> _EXERCISE OBJECTIVE_:
Can you reproduce, word for word, the part of the report on the property rights hearings below from "National Citizens’ Initiative Holds" to "a special report."?

-- Begin PASSAGE --

National Citizens’ Initiative Holds Public Hearings on
Property Rights and Their Violation

Yerevan–The National Citizens’ Initiative (NCI) today continued its series
of public hearings with a town-hall meeting on “Violations in Property
Alienation.” By means of the event, NCI brought a new stimulus to the civic
movement against the human rights infringements taking place during
implementation of the new construction plan for Yerevan. On August 24, at
the time of the first hearings devoted to this issue, NCI had underscored
the need to prepare a special report.

NCI program coordinator Edgar Hakobian welcomed the audience with opening
remarks. This was followed by a video clip on the recent and ongoing
violations against the residents of the “alienation belt” in the capital’s
Kentron community. “The legal abuse against the citizens of Armenia is
continuing and no end seems in sight. For many of our fellow dwellers life
has turned into a nightmare; numerous families are on the streets for quite
some time now. In addition, if the state is refusing to restore the
infringed rights of its own citizens, then civil society has no right to
remain silent. And in various ways our Initiative is trying to assume its
share in the prevention of those contraventions,” Hakobian said, who also
gave eyewitness testimony on several such breaches.

-- End PASSAGE --
-- Begin DATA ROWS --

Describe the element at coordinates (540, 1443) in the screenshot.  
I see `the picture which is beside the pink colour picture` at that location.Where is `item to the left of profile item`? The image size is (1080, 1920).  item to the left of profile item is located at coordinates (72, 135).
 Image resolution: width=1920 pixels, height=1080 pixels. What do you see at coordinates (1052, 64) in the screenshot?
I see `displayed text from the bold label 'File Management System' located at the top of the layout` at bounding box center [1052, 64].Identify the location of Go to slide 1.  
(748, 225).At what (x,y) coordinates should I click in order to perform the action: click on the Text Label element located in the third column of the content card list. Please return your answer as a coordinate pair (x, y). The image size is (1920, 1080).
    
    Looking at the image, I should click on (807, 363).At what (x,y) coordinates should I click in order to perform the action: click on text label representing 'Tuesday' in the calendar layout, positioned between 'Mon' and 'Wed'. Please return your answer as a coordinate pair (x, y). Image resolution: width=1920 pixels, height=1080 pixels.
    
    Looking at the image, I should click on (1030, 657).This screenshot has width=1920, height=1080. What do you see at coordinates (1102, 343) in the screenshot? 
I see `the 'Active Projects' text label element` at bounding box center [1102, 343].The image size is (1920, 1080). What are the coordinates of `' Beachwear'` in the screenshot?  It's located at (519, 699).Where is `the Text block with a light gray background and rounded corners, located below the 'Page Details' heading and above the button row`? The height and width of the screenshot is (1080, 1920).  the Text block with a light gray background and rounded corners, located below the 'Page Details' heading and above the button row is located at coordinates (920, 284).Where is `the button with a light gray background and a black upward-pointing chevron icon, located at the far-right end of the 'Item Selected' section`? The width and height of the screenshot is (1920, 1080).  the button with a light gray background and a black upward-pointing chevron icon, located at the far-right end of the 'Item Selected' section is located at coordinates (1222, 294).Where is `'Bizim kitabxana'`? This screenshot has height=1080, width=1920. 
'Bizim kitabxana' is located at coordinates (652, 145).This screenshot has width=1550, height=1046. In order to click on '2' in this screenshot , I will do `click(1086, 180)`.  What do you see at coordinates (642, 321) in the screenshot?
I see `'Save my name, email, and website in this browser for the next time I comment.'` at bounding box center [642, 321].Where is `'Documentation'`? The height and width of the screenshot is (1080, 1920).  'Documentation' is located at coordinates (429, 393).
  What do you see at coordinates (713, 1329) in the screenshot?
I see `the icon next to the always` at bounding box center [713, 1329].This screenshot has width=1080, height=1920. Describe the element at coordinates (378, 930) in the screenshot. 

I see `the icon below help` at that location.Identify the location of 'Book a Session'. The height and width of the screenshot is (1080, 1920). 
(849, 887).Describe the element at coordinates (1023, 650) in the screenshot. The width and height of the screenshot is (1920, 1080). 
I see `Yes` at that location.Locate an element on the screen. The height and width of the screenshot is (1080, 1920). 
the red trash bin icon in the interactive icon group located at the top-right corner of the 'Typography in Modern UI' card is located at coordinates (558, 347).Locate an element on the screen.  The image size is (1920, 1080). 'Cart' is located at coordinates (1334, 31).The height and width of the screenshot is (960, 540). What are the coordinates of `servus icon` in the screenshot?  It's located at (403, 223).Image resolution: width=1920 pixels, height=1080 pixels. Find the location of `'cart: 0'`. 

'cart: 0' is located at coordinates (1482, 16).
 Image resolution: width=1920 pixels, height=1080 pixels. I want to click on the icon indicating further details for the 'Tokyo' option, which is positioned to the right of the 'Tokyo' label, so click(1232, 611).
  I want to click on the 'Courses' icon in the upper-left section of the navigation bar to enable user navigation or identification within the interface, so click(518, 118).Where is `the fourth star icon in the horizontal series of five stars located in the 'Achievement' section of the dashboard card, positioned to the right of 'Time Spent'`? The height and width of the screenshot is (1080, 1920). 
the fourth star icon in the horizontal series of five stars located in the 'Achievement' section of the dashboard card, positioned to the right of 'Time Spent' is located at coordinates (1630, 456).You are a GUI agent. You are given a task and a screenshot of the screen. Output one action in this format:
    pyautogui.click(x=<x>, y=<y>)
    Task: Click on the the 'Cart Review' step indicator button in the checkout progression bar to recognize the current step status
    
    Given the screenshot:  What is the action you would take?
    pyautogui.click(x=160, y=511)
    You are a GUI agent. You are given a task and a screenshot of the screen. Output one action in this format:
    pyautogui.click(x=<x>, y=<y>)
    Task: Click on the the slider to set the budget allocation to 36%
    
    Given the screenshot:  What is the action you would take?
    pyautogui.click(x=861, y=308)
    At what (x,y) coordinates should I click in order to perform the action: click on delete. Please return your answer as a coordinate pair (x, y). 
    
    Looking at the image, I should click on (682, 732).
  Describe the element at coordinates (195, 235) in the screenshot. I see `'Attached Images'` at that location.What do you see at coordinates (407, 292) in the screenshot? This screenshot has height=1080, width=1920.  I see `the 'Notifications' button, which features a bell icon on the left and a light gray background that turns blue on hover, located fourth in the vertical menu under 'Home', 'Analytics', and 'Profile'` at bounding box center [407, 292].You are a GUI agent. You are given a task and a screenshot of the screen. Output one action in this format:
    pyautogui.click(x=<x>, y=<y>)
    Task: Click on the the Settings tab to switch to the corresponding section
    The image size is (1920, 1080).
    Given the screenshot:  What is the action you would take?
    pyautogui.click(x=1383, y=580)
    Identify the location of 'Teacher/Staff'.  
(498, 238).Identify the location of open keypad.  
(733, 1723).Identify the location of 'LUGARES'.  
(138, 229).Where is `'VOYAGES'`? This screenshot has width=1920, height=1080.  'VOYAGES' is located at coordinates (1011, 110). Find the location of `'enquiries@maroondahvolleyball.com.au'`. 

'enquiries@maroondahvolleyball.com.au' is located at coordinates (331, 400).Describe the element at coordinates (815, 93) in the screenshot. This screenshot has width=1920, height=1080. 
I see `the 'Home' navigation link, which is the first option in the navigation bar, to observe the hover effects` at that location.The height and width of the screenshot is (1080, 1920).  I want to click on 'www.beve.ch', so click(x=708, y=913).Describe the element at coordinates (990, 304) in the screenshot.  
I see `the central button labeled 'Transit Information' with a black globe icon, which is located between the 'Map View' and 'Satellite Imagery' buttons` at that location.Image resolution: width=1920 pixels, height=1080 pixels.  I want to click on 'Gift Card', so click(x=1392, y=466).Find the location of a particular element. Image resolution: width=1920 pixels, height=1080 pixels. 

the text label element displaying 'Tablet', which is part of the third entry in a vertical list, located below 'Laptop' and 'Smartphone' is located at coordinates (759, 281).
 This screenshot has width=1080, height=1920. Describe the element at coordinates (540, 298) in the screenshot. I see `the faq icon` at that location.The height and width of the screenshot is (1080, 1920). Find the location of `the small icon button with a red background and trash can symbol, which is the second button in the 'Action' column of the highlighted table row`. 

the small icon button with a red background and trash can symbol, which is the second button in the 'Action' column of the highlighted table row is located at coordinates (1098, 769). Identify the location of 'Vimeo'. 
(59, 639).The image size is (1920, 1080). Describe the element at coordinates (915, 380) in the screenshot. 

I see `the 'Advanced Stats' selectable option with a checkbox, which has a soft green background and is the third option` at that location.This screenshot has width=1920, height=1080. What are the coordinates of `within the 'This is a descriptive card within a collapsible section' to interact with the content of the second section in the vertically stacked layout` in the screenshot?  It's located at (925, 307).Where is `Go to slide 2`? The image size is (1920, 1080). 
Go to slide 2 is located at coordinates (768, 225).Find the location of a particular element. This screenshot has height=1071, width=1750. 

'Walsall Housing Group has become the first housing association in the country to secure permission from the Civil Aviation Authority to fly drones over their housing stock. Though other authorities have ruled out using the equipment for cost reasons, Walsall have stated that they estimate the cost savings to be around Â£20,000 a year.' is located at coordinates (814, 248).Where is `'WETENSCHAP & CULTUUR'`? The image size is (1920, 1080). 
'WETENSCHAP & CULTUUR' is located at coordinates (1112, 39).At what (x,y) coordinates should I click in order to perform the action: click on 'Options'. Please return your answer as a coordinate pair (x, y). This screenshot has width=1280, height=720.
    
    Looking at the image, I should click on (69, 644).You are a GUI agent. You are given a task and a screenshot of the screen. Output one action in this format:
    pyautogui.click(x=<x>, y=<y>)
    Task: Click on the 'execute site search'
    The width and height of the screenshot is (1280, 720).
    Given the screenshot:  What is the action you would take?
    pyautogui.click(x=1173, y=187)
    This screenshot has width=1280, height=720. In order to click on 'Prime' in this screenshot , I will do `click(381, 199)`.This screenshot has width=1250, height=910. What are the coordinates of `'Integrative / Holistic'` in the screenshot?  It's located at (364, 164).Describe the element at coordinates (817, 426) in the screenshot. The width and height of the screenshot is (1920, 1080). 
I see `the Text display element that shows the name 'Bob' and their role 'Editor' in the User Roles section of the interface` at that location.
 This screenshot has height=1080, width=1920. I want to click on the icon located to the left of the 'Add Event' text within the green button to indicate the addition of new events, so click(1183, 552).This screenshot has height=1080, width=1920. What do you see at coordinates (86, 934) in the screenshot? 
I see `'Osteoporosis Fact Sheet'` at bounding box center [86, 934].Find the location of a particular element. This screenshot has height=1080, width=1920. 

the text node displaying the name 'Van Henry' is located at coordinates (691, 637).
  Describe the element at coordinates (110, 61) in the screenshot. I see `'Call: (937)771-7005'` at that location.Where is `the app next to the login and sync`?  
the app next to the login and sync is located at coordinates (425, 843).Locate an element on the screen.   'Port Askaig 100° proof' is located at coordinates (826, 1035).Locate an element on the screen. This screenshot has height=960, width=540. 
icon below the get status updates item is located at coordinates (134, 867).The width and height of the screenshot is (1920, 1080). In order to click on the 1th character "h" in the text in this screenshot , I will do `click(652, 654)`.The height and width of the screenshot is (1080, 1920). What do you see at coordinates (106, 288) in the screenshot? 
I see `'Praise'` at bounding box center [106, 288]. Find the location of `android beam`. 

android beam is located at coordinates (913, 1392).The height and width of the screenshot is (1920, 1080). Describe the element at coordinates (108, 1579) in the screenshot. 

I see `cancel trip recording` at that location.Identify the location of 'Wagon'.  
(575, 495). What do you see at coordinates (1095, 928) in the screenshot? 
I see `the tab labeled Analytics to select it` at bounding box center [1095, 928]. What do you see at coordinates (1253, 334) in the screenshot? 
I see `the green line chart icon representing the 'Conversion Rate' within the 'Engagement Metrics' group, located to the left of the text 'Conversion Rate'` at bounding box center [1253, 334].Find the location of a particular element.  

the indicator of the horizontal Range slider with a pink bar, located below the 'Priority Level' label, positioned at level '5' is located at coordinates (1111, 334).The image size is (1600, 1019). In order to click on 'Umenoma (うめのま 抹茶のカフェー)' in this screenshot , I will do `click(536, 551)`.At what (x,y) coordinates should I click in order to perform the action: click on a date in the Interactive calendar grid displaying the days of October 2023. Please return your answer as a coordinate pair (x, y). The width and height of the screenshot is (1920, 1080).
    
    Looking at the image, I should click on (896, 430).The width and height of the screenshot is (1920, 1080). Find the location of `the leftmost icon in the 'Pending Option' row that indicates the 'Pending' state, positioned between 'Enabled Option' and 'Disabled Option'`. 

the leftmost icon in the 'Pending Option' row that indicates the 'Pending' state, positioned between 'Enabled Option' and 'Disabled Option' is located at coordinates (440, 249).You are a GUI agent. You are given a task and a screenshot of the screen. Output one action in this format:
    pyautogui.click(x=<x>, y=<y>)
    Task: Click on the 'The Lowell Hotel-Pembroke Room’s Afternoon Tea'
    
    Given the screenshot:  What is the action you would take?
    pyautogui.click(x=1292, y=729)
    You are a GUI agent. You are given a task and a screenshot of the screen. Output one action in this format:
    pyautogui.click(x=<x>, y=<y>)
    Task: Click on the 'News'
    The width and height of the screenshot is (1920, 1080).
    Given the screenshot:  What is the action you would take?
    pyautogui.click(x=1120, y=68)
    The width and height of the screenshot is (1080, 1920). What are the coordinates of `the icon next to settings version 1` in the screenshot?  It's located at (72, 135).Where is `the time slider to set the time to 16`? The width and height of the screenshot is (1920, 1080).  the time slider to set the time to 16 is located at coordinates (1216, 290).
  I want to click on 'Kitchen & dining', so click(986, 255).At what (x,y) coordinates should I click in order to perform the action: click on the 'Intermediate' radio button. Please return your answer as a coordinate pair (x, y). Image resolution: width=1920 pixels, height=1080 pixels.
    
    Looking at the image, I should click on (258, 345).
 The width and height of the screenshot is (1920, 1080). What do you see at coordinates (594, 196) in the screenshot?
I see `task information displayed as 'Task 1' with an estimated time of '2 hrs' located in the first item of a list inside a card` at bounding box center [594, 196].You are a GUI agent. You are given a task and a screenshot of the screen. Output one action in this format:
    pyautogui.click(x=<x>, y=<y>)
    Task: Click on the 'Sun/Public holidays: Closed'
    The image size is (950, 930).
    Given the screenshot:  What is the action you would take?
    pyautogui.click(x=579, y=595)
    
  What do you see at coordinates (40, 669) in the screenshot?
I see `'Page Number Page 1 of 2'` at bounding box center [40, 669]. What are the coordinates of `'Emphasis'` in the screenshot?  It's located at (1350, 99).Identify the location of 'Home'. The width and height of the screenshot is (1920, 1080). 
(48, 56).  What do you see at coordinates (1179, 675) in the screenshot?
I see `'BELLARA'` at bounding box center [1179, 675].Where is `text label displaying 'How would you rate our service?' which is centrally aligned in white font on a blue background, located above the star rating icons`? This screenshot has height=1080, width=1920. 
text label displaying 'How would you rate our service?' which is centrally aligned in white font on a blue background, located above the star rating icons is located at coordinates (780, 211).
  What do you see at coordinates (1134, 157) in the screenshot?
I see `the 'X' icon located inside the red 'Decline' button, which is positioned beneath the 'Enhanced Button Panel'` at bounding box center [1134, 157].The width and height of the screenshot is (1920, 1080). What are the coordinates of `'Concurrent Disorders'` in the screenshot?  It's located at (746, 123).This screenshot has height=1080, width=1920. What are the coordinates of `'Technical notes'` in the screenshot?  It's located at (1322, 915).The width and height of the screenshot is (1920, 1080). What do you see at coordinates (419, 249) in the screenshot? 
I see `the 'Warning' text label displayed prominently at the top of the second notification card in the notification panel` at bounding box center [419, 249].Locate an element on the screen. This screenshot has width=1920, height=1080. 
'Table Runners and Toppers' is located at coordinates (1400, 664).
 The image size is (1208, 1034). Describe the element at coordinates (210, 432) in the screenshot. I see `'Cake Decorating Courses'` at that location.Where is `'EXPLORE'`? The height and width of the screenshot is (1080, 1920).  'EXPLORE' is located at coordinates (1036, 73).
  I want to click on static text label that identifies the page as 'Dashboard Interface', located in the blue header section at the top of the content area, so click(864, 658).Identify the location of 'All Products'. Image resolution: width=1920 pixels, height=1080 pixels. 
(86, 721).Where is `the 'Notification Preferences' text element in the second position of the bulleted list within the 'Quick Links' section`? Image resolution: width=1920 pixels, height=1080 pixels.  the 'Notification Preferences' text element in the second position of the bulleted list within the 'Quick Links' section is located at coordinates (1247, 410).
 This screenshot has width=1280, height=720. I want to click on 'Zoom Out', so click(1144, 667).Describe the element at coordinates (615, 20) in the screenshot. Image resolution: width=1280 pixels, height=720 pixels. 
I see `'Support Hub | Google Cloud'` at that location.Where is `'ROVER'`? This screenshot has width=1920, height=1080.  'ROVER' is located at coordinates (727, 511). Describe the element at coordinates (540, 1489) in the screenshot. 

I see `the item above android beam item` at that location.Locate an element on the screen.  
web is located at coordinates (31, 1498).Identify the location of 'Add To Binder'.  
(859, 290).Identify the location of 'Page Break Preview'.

-- End DATA ROWS --

> _FULL RESPONSE_:
National Citizens’ Initiative Holds Public Hearings on
Property Rights and Their Violation

Yerevan–The National Citizens’ Initiative (NCI) today continued its series
of public hearings with a town-hall meeting on “Violations in Property
Alienation.” By means of the event, NCI brought a new stimulus to the civic
movement against the human rights infringements taking place during
implementation of the new construction plan for Yerevan. On August 24, at
the time of the first hearings devoted to this issue, NCI had underscored
the need to prepare a special report.